Extracting Robust Register Automata from Neural Networks over Data Sequences
Chih-Duo Hong, Hongjian Jiang, Anthony W. Lin, Oliver Markgraf, Julian Parsert, Tony Tan
TL;DR
This work develops a framework for extracting robust deterministic register automata (DRAs) from neural networks that operate on data sequences, enabling interpretable, symbolically verifiable surrogates. It introduces two-head RAAs with an accumulator to model perturbation costs and proves that, for a fixed number of registers, robustness of DRA languages can be decided in polynomial time via reductions to coverability and shortest-path problems. The authors provide three learning paradigms (SMT-based, local-search, and active learning) plus a robustness-aware extraction loop that yields DRAs with statistical guarantees, verified through PAC-style equivalence checks and local δ-stability testing. Extensive experiments on RNNs and transformers across 18 languages demonstrate that the approach learns accurate surrogate DRAs and can certify or refute network robustness in a principled, distribution-aware manner.

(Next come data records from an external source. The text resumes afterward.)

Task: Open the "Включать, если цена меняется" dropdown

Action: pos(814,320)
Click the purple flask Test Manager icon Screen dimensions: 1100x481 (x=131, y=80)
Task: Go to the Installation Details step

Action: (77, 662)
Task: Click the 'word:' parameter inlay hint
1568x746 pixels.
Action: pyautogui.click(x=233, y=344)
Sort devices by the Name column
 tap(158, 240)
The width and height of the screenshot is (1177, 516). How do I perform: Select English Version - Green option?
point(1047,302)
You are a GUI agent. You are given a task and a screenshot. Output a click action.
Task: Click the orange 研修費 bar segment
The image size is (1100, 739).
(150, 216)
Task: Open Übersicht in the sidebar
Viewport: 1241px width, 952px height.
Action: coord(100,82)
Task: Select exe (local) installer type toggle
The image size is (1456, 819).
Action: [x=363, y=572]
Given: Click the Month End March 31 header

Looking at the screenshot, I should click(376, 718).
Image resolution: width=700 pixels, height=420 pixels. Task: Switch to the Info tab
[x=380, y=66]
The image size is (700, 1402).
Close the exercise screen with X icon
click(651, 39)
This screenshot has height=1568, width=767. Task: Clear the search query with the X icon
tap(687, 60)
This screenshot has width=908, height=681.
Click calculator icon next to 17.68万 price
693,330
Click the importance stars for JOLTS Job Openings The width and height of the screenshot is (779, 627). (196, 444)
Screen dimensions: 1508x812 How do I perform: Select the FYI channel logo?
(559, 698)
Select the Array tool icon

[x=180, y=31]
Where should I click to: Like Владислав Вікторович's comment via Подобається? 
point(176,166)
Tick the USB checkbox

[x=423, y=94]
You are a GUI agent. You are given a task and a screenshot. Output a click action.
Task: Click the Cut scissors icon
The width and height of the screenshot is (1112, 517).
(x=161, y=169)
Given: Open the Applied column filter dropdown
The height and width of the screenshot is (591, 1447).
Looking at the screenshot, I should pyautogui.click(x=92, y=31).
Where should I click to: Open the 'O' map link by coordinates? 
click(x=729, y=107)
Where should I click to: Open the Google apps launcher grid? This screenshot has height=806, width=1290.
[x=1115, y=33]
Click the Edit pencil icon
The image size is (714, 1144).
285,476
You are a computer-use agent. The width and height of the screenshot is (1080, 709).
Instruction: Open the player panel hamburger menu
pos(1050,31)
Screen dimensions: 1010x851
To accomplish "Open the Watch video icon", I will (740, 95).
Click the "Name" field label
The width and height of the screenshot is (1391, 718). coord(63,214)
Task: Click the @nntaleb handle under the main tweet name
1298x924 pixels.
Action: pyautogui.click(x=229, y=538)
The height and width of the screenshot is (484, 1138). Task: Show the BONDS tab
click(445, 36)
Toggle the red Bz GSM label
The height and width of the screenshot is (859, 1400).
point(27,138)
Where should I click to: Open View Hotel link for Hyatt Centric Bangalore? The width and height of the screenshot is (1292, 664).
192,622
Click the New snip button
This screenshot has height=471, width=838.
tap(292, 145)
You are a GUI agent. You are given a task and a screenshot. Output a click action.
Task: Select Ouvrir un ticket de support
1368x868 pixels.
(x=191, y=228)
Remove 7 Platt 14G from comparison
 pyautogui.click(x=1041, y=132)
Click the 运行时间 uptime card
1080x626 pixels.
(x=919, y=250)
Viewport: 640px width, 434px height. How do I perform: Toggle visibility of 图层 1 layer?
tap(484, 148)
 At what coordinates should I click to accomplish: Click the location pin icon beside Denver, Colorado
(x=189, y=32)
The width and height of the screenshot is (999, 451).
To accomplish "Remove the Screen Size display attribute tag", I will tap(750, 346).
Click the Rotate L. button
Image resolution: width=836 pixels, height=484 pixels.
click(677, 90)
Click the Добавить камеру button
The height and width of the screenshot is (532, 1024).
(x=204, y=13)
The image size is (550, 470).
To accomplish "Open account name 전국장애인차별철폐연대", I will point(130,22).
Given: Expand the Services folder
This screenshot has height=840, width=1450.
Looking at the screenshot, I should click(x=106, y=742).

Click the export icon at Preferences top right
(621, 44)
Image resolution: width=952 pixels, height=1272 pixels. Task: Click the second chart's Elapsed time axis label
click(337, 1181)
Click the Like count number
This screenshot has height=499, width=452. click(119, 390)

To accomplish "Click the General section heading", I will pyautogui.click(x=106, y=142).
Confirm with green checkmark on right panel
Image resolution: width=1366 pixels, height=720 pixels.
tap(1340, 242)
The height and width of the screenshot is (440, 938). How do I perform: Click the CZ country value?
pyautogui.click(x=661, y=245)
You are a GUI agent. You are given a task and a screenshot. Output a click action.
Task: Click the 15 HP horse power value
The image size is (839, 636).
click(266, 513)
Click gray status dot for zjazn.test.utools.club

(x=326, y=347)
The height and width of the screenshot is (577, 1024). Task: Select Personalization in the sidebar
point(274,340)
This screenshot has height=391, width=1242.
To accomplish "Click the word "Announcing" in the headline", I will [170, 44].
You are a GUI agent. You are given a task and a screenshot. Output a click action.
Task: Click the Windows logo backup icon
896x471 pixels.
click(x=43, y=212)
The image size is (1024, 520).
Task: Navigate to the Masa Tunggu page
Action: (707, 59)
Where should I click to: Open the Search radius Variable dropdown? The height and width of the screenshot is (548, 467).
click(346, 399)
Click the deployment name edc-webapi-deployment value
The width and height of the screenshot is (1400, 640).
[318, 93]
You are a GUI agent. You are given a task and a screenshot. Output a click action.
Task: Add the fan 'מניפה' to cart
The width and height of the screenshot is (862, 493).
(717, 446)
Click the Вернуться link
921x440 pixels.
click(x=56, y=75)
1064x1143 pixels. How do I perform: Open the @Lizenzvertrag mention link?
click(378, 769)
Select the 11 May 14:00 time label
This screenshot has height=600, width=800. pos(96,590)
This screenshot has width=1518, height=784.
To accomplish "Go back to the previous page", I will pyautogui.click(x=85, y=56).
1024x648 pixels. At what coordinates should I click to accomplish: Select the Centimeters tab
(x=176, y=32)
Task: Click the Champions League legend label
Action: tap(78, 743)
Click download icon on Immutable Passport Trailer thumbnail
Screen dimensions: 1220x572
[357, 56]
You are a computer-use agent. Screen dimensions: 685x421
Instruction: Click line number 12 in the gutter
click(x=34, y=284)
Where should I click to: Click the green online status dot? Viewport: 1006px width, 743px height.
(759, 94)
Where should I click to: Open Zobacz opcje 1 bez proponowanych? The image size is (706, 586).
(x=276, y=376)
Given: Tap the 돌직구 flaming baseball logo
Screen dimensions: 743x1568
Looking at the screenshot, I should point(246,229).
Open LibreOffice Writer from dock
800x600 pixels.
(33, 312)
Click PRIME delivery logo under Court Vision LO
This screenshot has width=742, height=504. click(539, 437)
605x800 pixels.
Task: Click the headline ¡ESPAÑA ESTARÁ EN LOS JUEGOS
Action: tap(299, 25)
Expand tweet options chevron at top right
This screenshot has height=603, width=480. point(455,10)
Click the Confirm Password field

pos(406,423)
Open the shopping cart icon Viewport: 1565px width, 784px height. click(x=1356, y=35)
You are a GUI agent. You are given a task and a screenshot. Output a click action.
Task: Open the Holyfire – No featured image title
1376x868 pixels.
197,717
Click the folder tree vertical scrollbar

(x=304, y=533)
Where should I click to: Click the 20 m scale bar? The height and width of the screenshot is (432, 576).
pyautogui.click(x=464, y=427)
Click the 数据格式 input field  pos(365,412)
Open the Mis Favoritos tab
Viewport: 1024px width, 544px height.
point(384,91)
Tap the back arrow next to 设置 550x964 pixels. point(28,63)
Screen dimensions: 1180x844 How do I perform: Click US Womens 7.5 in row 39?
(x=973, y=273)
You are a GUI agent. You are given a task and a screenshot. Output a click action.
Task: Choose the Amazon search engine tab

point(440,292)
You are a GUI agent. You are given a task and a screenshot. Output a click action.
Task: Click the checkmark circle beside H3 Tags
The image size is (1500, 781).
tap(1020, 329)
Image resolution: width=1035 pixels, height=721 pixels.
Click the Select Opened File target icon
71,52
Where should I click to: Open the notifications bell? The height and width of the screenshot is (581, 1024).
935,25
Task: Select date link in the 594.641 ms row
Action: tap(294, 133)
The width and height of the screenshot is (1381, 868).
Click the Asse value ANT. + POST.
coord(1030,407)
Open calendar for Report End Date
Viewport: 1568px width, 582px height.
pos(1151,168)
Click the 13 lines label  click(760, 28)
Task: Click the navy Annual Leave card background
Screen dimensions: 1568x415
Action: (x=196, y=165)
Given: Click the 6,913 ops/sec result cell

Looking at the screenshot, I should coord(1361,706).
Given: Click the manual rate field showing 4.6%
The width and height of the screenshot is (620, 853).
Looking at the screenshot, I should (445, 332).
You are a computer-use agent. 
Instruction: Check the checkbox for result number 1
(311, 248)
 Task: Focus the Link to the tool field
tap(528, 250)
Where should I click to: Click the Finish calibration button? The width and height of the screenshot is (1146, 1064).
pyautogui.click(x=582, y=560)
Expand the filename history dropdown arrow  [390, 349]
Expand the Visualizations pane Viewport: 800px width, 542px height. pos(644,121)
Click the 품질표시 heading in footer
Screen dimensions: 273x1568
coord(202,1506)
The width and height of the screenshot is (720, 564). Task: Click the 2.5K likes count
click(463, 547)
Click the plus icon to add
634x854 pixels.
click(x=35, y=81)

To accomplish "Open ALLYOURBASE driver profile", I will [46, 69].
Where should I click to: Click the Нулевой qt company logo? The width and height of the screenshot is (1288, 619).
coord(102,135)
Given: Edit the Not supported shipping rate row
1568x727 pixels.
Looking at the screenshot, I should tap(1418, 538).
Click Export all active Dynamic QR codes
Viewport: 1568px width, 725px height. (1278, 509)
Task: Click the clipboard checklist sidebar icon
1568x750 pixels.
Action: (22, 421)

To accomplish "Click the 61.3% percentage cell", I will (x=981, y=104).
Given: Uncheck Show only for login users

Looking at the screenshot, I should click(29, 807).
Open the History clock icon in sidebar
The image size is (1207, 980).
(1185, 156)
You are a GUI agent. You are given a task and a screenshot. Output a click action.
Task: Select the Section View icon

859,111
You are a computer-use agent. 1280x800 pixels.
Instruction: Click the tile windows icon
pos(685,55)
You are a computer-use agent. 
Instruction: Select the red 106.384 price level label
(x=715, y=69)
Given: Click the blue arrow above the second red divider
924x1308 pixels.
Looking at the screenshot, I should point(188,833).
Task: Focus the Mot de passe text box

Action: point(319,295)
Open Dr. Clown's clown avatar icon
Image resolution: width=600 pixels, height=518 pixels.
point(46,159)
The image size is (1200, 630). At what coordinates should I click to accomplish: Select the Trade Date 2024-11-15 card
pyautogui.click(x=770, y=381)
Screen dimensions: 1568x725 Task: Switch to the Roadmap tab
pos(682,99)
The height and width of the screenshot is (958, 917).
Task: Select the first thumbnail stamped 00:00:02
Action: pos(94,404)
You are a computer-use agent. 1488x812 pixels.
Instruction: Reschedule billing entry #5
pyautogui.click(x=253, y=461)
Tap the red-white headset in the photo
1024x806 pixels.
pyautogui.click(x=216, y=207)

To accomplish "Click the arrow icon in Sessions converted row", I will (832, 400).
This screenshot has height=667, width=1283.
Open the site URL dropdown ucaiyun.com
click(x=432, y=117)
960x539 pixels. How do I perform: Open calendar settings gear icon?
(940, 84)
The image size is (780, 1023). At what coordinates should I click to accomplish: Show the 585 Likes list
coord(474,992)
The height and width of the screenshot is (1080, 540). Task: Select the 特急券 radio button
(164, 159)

Overall, the framework bridges neural network interpretability and formal reasoning for sequential data, with practical impact on robustness analysis in time-series and related domains.
Abstract
Automata extraction is a method for synthesising interpretable surrogates for black-box neural models that can be analysed symbolically. Existing techniques assume a finite input alphabet, and thus are not directly applicable to data sequences drawn from continuous domains. We address this challenge with deterministic register automata (DRAs), which extend finite automata with registers that store and compare numeric values. Our main contribution is a framework for robust DRA extraction from black-box models: we develop a polynomial-time robustness checker for DRAs with a fixed number of registers, and combine it with passive and active automata learning algorithms. This combination yields surrogate DRAs with statistical robustness and equivalence guarantees. As a key application, we use the extracted automata to assess the robustness of neural networks: for a given sequence and distance metric, the DRA either certifies local robustness or produces a concrete counterexample. Experiments on recurrent neural networks and transformer architectures show that our framework reliably learns accurate automata and enables principled robustness evaluation. Overall, our results demonstrate that robust DRA extraction effectively bridges neural network interpretability and formal reasoning without requiring white-box access to the underlying network.